> Try it
Check each line below for the word "click". Then give only how many lines have it.
===== Recorded information =====
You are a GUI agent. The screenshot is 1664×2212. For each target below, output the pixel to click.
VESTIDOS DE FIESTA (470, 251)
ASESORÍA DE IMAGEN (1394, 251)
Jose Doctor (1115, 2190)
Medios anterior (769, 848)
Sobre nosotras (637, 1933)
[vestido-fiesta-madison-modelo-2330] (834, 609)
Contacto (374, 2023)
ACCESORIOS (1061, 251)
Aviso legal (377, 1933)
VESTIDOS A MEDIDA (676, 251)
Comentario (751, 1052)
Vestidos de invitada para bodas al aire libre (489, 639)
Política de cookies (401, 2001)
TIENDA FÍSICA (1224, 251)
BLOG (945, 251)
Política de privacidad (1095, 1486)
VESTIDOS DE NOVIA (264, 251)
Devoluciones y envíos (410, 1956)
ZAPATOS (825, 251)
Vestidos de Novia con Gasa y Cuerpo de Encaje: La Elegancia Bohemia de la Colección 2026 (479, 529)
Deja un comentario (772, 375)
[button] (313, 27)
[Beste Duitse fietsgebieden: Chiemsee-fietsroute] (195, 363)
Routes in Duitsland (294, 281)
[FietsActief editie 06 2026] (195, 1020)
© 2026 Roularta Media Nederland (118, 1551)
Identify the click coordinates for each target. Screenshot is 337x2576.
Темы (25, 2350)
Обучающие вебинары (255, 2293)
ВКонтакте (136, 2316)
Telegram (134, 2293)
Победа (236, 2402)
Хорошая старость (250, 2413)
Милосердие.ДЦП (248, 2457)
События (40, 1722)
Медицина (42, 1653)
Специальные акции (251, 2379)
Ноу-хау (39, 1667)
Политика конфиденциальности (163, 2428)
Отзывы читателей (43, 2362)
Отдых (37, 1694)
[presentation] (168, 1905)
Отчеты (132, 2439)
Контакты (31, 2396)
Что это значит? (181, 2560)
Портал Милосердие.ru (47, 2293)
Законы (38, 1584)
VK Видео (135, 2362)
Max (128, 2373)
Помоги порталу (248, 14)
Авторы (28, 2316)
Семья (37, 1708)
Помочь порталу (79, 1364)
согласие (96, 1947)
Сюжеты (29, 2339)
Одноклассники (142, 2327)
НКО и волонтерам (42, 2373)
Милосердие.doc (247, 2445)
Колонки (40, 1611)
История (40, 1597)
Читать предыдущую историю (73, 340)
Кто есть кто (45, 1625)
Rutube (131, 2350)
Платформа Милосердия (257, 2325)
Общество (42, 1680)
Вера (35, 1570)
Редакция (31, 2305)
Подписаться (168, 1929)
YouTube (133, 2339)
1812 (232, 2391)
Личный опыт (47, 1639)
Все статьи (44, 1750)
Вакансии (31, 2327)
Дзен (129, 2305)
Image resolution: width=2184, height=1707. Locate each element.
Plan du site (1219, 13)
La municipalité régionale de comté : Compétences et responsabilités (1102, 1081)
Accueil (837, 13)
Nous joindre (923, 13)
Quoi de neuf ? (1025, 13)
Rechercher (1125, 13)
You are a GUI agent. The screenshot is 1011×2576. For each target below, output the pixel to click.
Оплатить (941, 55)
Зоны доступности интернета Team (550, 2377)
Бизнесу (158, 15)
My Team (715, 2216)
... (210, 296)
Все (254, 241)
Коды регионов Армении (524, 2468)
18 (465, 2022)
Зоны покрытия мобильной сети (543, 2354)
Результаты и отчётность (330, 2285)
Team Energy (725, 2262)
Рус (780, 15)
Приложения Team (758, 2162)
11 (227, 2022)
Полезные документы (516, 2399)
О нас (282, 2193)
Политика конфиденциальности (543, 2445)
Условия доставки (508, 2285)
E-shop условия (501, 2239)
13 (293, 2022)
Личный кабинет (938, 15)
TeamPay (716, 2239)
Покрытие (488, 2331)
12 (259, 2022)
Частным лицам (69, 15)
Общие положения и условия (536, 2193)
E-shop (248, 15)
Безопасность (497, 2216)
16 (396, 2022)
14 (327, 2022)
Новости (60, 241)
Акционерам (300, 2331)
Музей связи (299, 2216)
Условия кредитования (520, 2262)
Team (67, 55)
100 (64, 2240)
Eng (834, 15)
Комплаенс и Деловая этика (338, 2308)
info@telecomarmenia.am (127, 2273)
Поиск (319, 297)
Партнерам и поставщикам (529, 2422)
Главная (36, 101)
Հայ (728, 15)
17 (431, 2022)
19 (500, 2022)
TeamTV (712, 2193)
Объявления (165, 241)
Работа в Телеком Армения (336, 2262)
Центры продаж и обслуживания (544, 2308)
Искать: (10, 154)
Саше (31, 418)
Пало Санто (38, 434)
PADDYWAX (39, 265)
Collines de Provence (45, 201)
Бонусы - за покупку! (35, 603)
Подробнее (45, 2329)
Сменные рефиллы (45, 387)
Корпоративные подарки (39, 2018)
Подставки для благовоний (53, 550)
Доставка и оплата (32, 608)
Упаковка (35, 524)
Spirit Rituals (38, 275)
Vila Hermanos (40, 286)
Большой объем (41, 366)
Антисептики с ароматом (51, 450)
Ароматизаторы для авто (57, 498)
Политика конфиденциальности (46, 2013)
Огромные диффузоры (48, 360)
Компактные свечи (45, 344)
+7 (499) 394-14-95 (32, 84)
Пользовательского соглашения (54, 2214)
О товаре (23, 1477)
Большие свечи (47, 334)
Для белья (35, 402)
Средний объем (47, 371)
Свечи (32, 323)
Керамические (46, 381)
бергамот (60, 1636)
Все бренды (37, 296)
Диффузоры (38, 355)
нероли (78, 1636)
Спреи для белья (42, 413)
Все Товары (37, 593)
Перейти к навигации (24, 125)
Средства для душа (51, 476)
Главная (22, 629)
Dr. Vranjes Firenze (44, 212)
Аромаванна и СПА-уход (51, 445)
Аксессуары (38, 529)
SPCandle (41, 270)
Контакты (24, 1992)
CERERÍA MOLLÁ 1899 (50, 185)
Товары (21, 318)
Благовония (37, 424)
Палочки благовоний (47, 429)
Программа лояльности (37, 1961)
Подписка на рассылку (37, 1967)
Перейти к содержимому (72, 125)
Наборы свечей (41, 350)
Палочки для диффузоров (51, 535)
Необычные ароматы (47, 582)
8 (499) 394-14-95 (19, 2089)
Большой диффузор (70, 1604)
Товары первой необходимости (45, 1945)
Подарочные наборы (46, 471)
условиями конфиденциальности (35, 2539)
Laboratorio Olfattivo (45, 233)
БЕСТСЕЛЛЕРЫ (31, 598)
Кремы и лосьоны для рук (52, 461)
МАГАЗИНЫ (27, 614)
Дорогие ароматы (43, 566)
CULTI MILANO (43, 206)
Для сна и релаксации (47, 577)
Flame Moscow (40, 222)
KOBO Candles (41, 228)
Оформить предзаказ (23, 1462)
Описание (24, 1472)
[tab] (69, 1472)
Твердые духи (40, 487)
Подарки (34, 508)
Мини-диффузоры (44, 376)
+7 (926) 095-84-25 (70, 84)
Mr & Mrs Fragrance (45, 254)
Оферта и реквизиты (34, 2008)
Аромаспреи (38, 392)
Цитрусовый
=====
> Solved exercise
3